This is a direct sequel to Volume 8: The Gathering, picking up seconds after Manji ran into the woods. While broken up into several chapters, but really comes in two parts: a battle and an interrogation. Samura conveniently lays them out in blocks, skipping the typical Fantasy and manga conceit of bouncing between multiple stories. We follow Manji until the conclusion of his battle, visit Rin until the conclusion of her drama at the checkpoints. No matter how much I disliked some of it, I can't help but praise something that I read in one sitting by accident - I meant to read the first chapter, and finished it before I knew what I was doing. Even for sequential art, that's an achievement for a story of some 200 pages.

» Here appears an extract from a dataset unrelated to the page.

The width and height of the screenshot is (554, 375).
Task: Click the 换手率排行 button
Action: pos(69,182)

The first part is the kind of intricate combat you expect from Blade of the Immortal, though the pace of production is clearly wearing on Samura's skill. He had more ideas than time to draw them, and so at several points his hectic, sketchy style makes the eye move faster across the panels than is good for it. You can't comprehend everything that happens; several times I had to flip back pages to follow what was mostly a two-man duel.

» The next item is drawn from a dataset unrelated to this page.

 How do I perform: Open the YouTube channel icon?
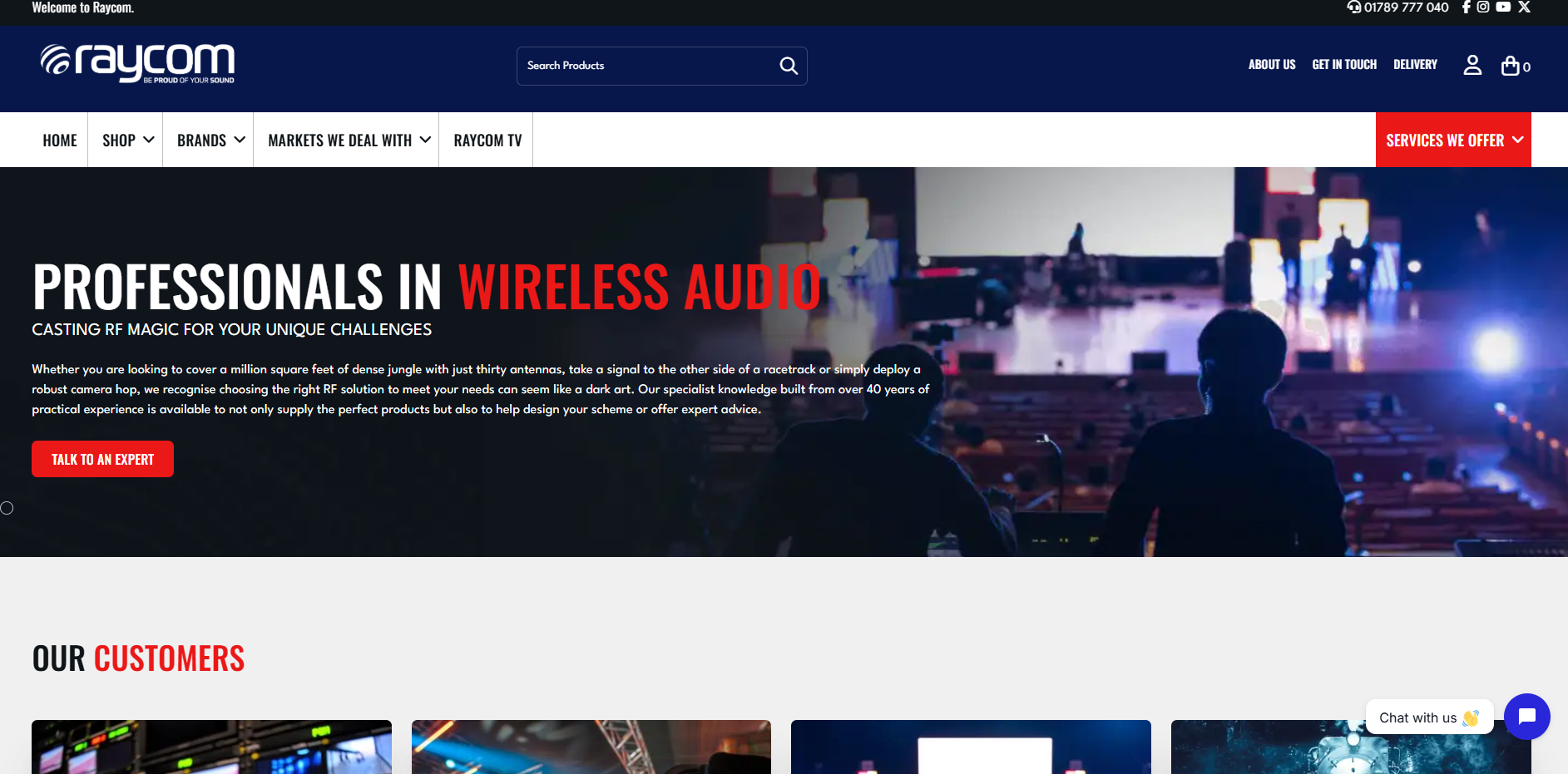pyautogui.click(x=1503, y=7)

The second half is both brilliant and convoluted. It's a traditional scene, with Rin posing as someone else during an interrogation. Will she be caught? How? Can she pull this off? What happens if she can't? It should be bad. The lead investigator comes off like he's watched too much Columbo, dropping tricky questions and investigations with a ludicrous sense of drama. Except, to be honest, I never thought it was ridiculous until I was done. I could not stop reading this hackneyed thing and kept trying to see around the next corner of their conversation. The revelation of Rin's plan helps spice up the ending, giving it the last necessary bit of redemption. It should have been bad. It wasn't.

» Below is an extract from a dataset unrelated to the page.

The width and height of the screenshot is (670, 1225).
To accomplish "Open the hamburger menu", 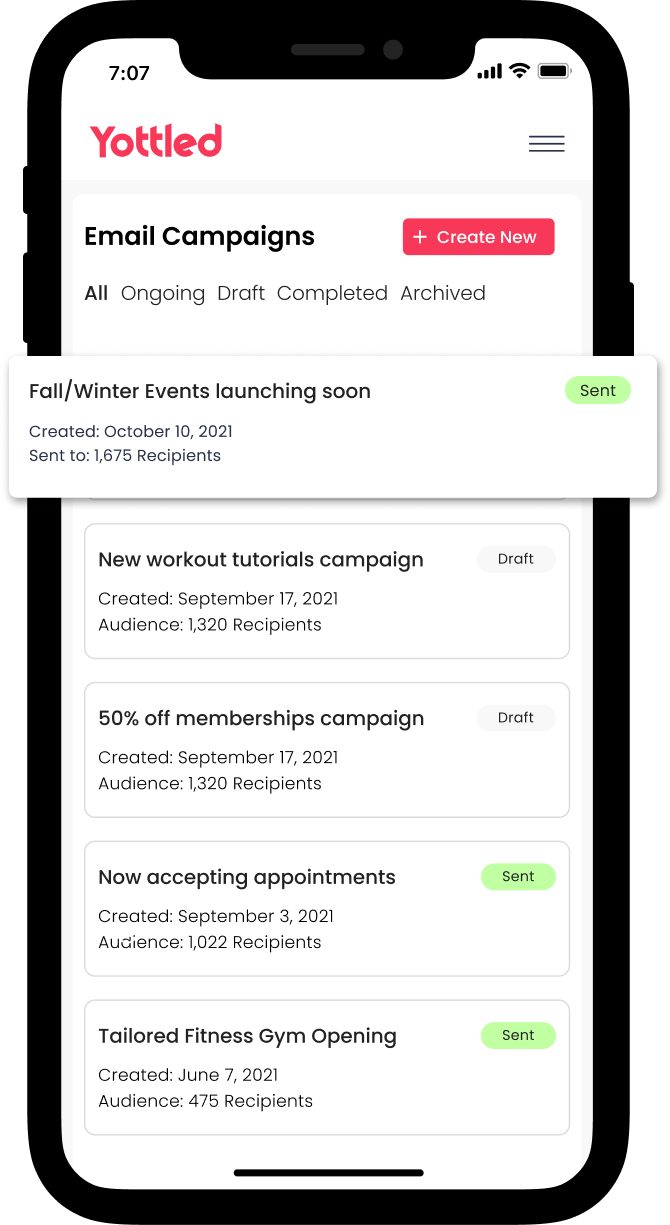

What's striking now is Blade of the Immortal's dueling themes of humanity and inhumanity. The first story is gratuitous in its violence, culminating in an actual fountain spray of blood. Characters are sadistic, deserving these kinds of fates. But at the end of it there is a tinge of possible goodness in some of the survivors, despite a seed of possible betrayal. The second story, however, is all heart- why the inn keepers would help Rin, what they plan, how worried they all are at the ruse, and how Rin's deceptive use of history can tug at heart strings (or fail to do so). While condensing these particular chapters into one printed volume wasn't Samura's idea, it serves to highlight that the series is about the best we can do to support each other, the worst we can do to hurt each other, and their lasting effects. It's not heavyhanded in the broader themes, but they are there.